This repository contains a collection of Python scripts that demonstrate various probability concepts. Each script is a separate project that focuses on specific topic in probability.

## Projects

1. **Probability Distributions (`probability_distributions.py`)**

- Simulate and visualize different probability distributions, including normal, binomial, and Poisson distributions.
- Input parameters for the selected distribution, generate a sample, and plot the sample data along with the theoretical probability density function (PDF) or probability mass function (PMF).
- Calculate and display relevant statistics, such as mean, variance, skewness, and kurtosis.

2. **Random Variables and Expected Values (`random_variables.py`)**

- Understand random variables and expected values by creating a probability distribution with user-defined outcomes and probabilities.
- Visualize the distribution and calculate/display the expected value and variance.
- Perform operations on random variables (addition, subtraction, multiplication, division) and visualize the resulting distribution.
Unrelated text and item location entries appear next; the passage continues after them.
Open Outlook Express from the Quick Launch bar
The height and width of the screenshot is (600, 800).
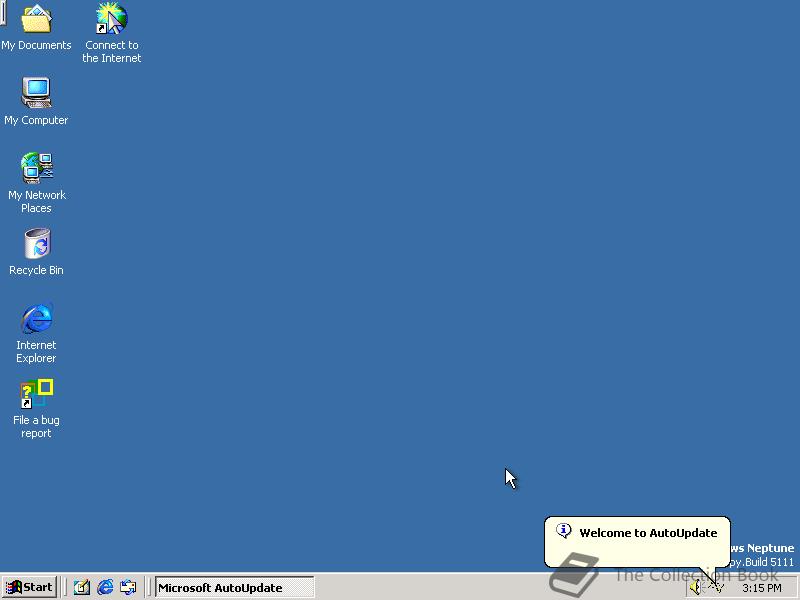click(128, 587)
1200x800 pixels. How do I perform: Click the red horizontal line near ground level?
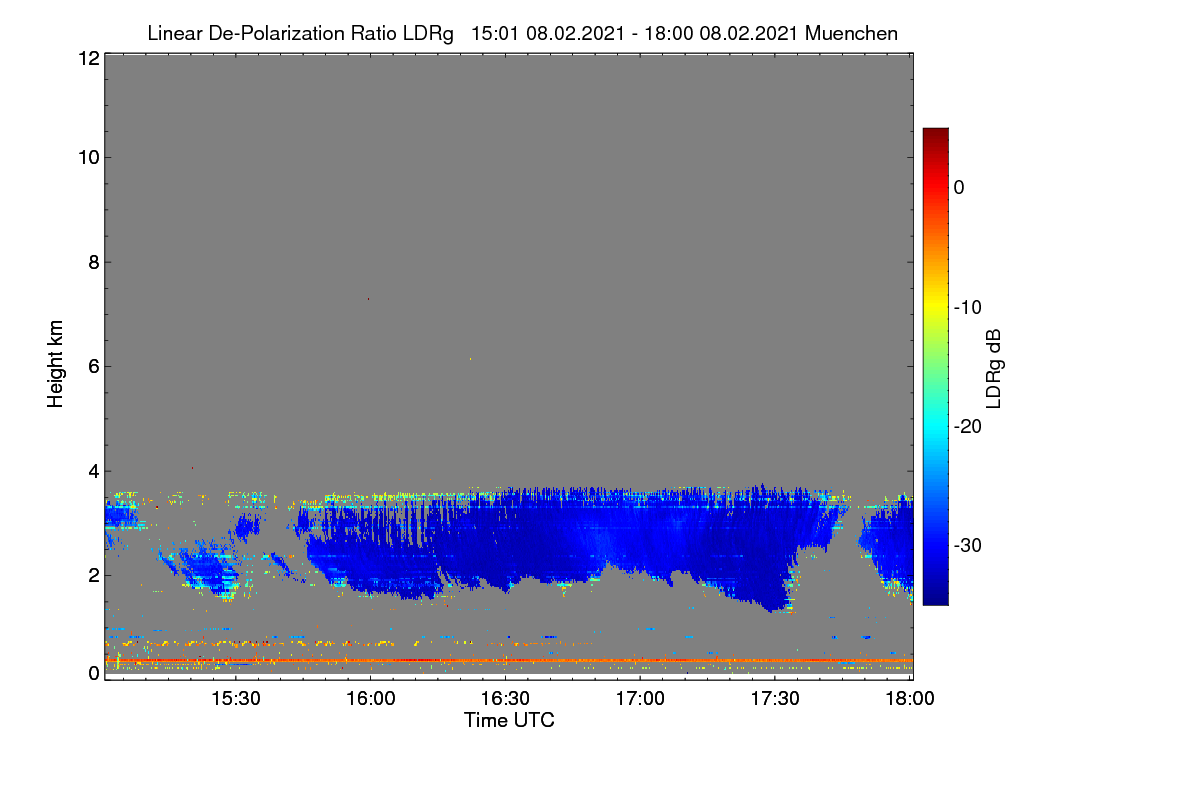tap(508, 660)
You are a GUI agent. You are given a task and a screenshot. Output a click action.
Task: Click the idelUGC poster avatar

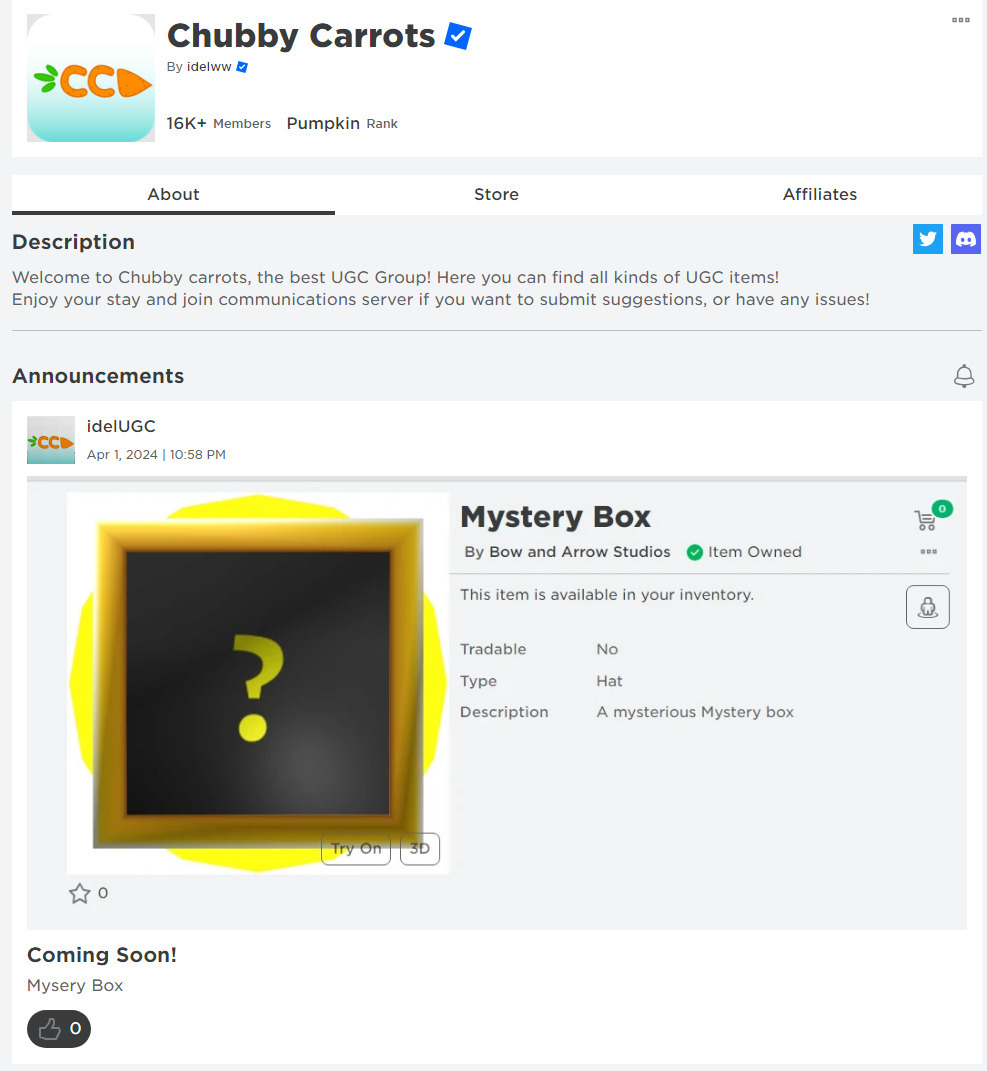click(x=51, y=440)
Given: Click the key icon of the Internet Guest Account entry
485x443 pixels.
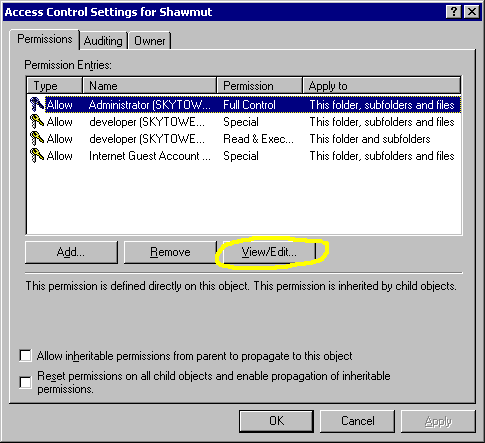Looking at the screenshot, I should (x=37, y=155).
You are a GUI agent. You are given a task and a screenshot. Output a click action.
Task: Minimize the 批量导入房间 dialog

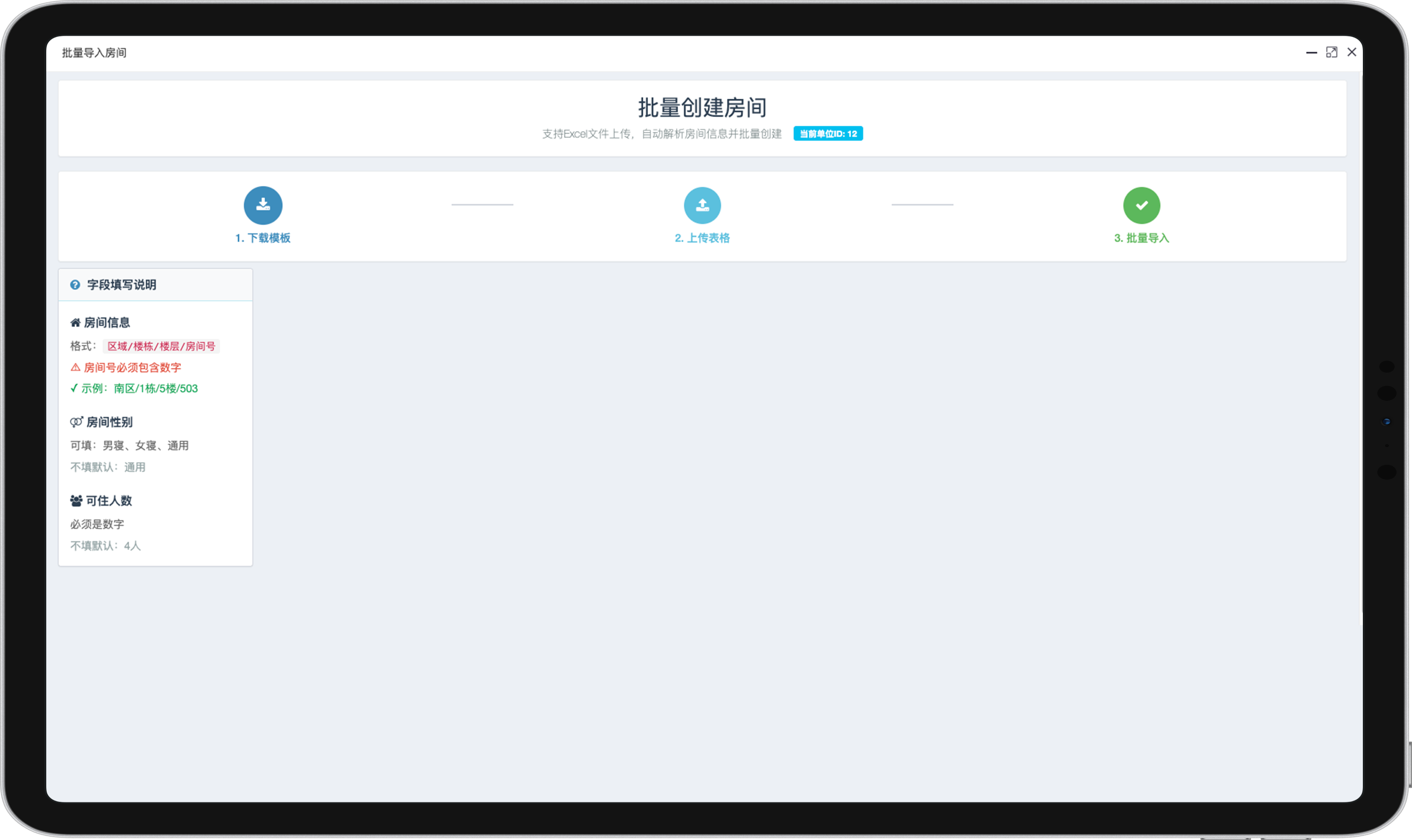pyautogui.click(x=1311, y=52)
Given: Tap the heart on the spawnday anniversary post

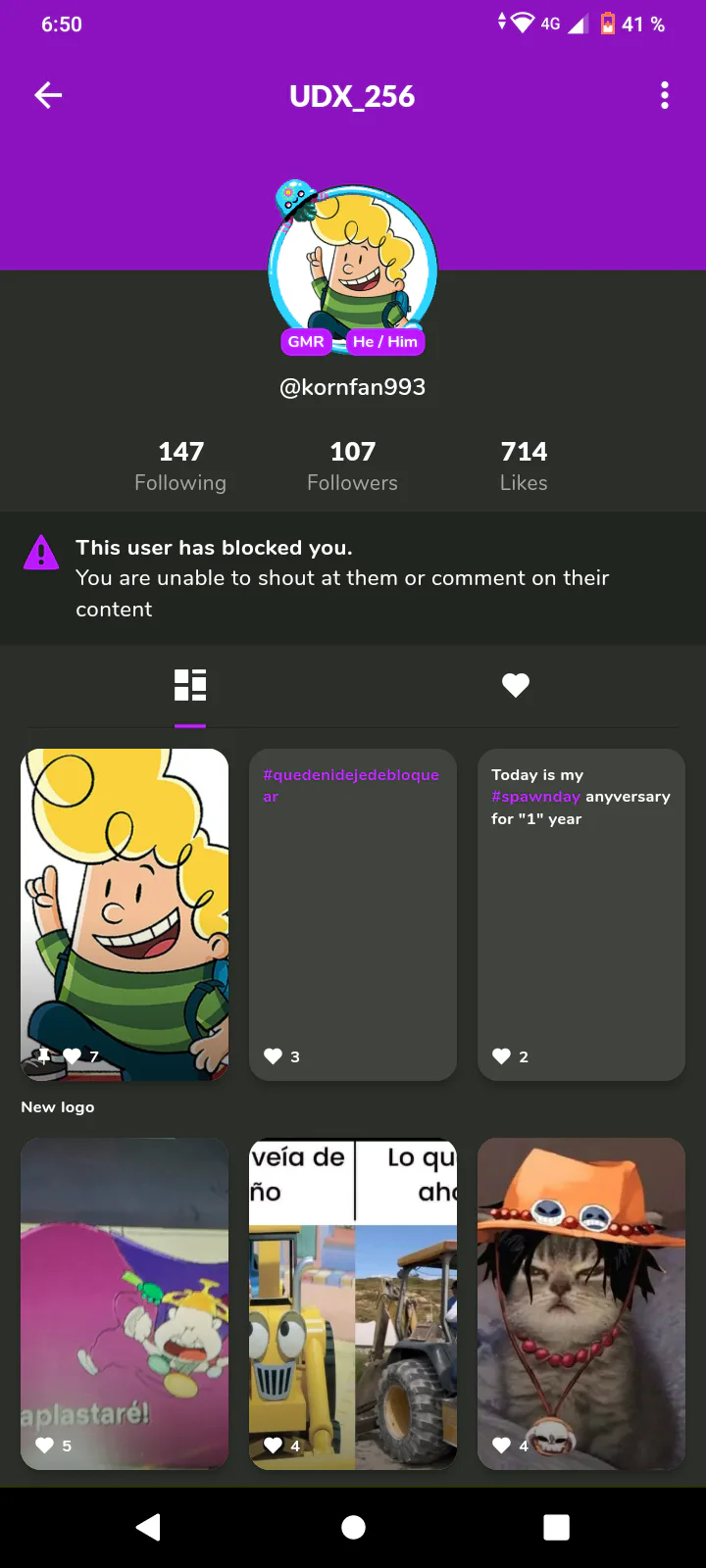Looking at the screenshot, I should point(501,1055).
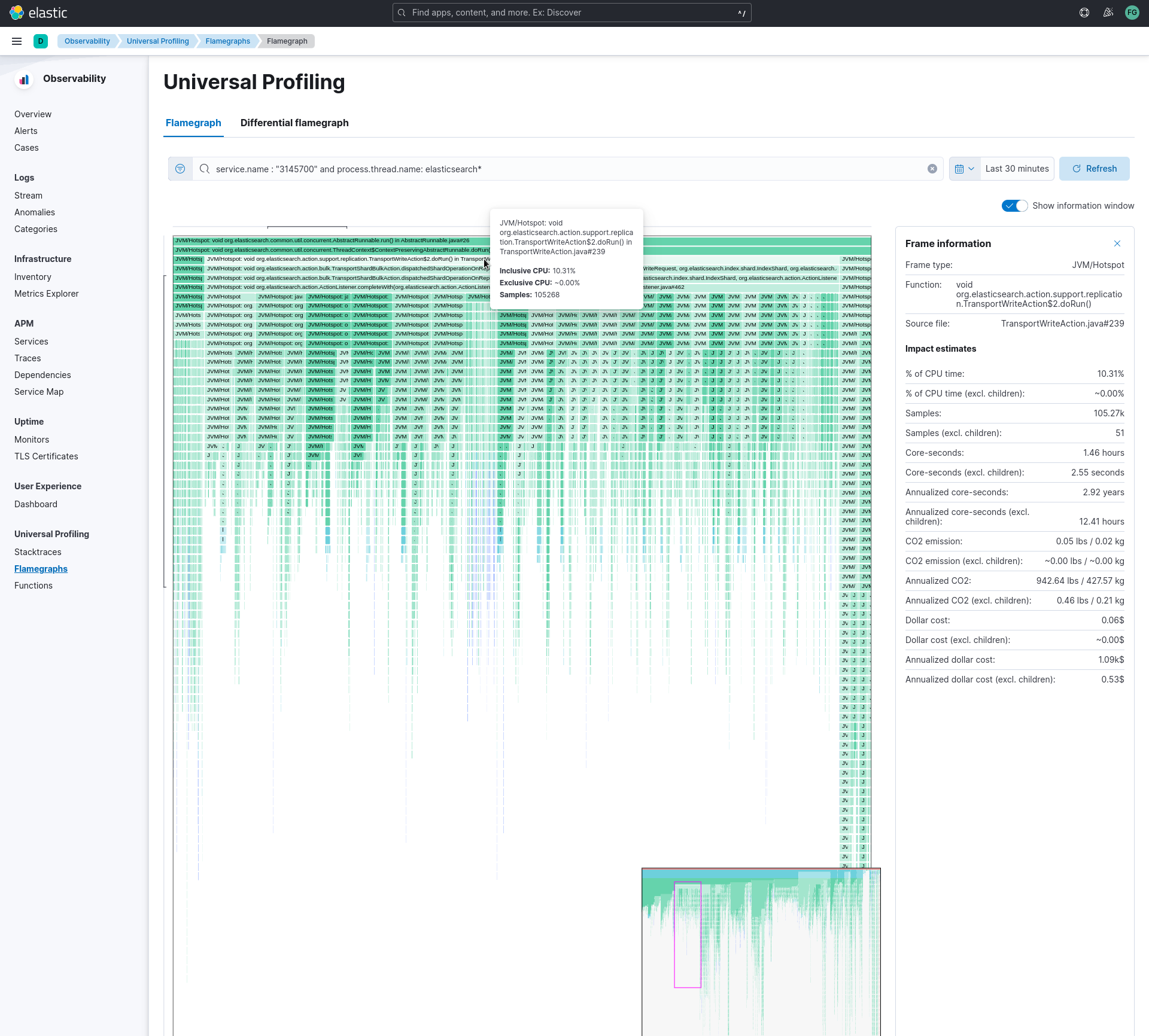
Task: Click the Refresh button
Action: [1094, 169]
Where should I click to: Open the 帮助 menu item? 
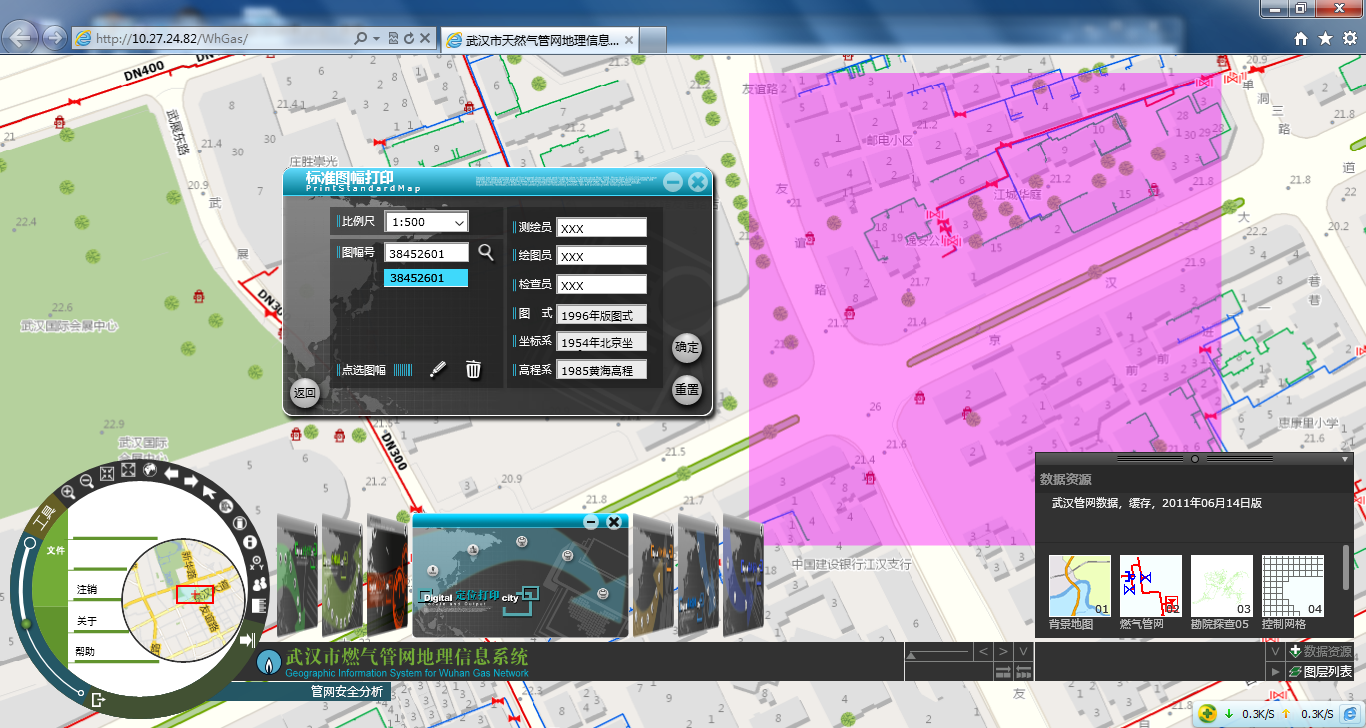point(86,652)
3. **Custom Probability Distribution (`custom_probability_distribution.py`)**

- Create and visualize custom discrete or continuous probability distributions.
- Calculate and display expected values and variance for the created distribution.
- Perform and visualize operations on random variables, including addition, subtraction, multiplication, and division.

4. **Law of Large Numbers (`law_of_large_numbers.py`)**

- Demonstrate the Law of Large Numbers through simulations and visualizations.
- Show how the average of results obtained from a large number of trials converges to the expected value.
- Compare results for different sample sizes to illustrate the concept.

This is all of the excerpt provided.